The first act of the show was suitably peppered with more upbeat numbers – ‘The Trolley Song’, ‘Swanee’, ‘When You’re Smiling’ – before the events of the second act led us into more melancholic numbers, including ‘The Man That Got Away’, ‘If I Love Again’ and ‘As Long as He Needs Me’.

Towards the end, Ferro’s rendition of ‘Somewhere Over the Rainbow’, foreshadowed by the stage band’s opening overture, was more stripped back. As Garland, she stumbled to the stool that Miller handed her, barely able to hold herself together anymore. She sat facing us, and in that opening interval ‘Some-where’ we hear all her pain and joy and sorrow expressed – it contained at once the promise of hope and the reality of its inevitable destruction. Supported only by musical arranger and pianist Steve Semmler-Farr on piano, Ferro’s voice let us hear the life of Garland: its glorious successes and abject failures. It was a playful, sorrowful and moving performance.   

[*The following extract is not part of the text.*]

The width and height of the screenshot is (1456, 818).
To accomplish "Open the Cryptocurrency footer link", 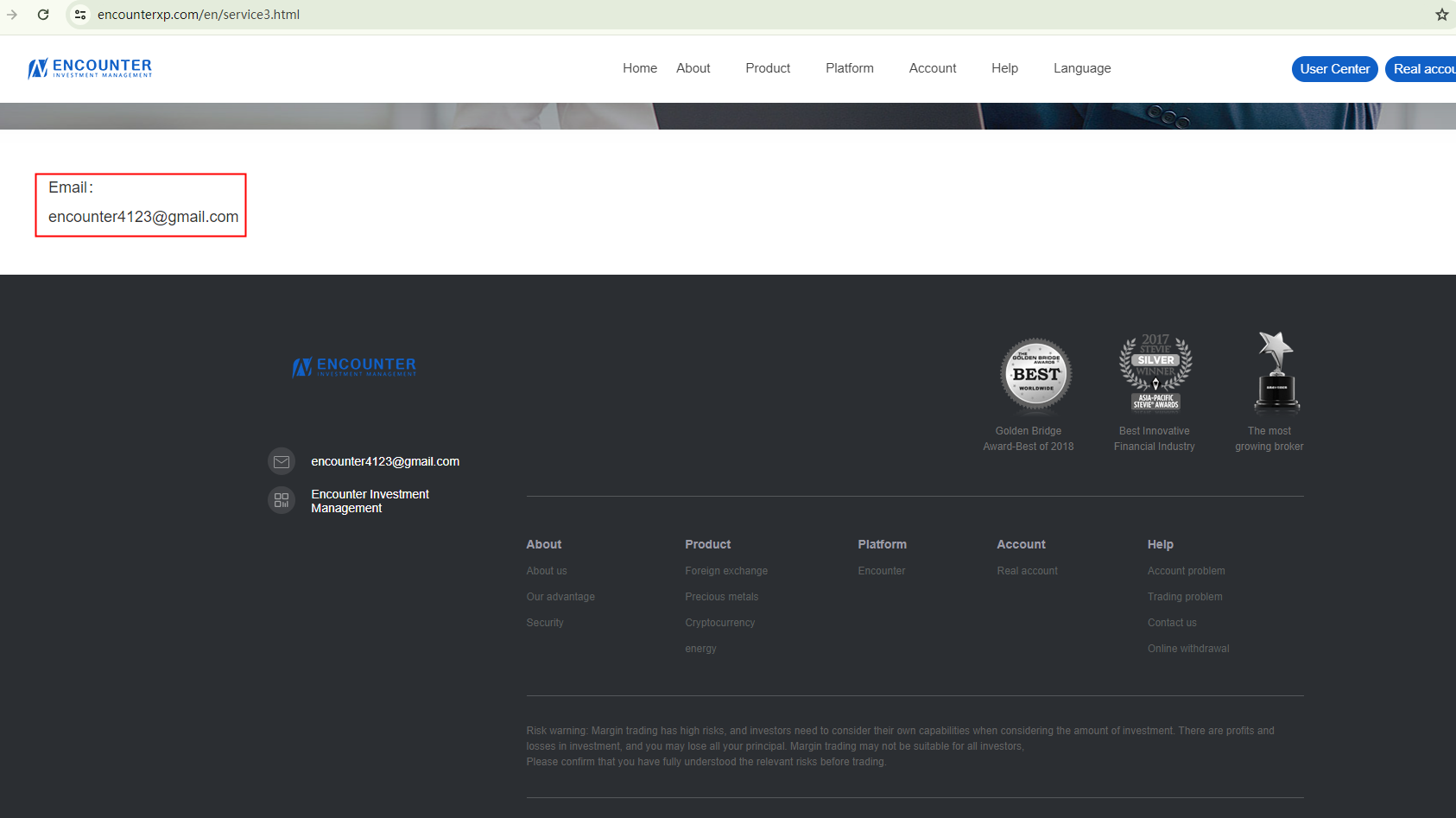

Full disclosure – I was crying during the very first song, and a number of times throughout the show, until the rousing standing ovation Ferro received in St Kilda’s National Theatre. She was just so good, so out-of-this-world good. 

Ferro captured the essence of Garland’s tragic persona, we heard the vocal characteristics that made Garland’s voice so distinctive – the vibrato, her slight huskiness and back-of-throat Transatlantic Golden-Age-of-film accent that comes through in her singing – but this was no simple imitation. Ferro has absorbed these qualities – and her performance of Garland was embodied and true, her own. 

The role the supporting stage band played should not to be undervalued. The veins of rhythmic and phrasal connection between Ferro and the seven-piece band, conducted by Philippa Edwards, coursed with life – it’s what made the performance so vital and in the moment. 

Read: Dance review: IN Cognito, Ballet at the Quarry

As it was performed across only two nights as part of Midsumma Festival this year in St Kilda’s National Theatre – a historic beaux-art proscenium arch theatre, built in 1921 – I only hope that this show can come back again, so more people can see it. It’s begging for a bigger production budget and marketing spend to have it in one of our larger theatres, for a longer run.

Far more people deserve to experience Ferro’s outstanding performance in JUDY • AUSTRALIA • 1964 – if not, that would be the real tragedy.

JUDY • AUSTRALIA • 1964
National Theatre, St Kilda, Melbourne
Writer: Bill Farr
Director: Lauren McKinnon
Musical Director: Phillipa Edwards
Musical Arrangements: Steve Semmler-Farr
Cast: Nina Ferro, Matt Hetherington
The band: Steve Semmler-Farr, Geoff Morris, Anthony Pell, Jordan Kiely, Martin Hemingway, Jamie Lawson, Daniel McIlvride  

JUDY • AUSTRALIA • 1964 was performed on 10-11 February 2023, as part of Midsumma Festival.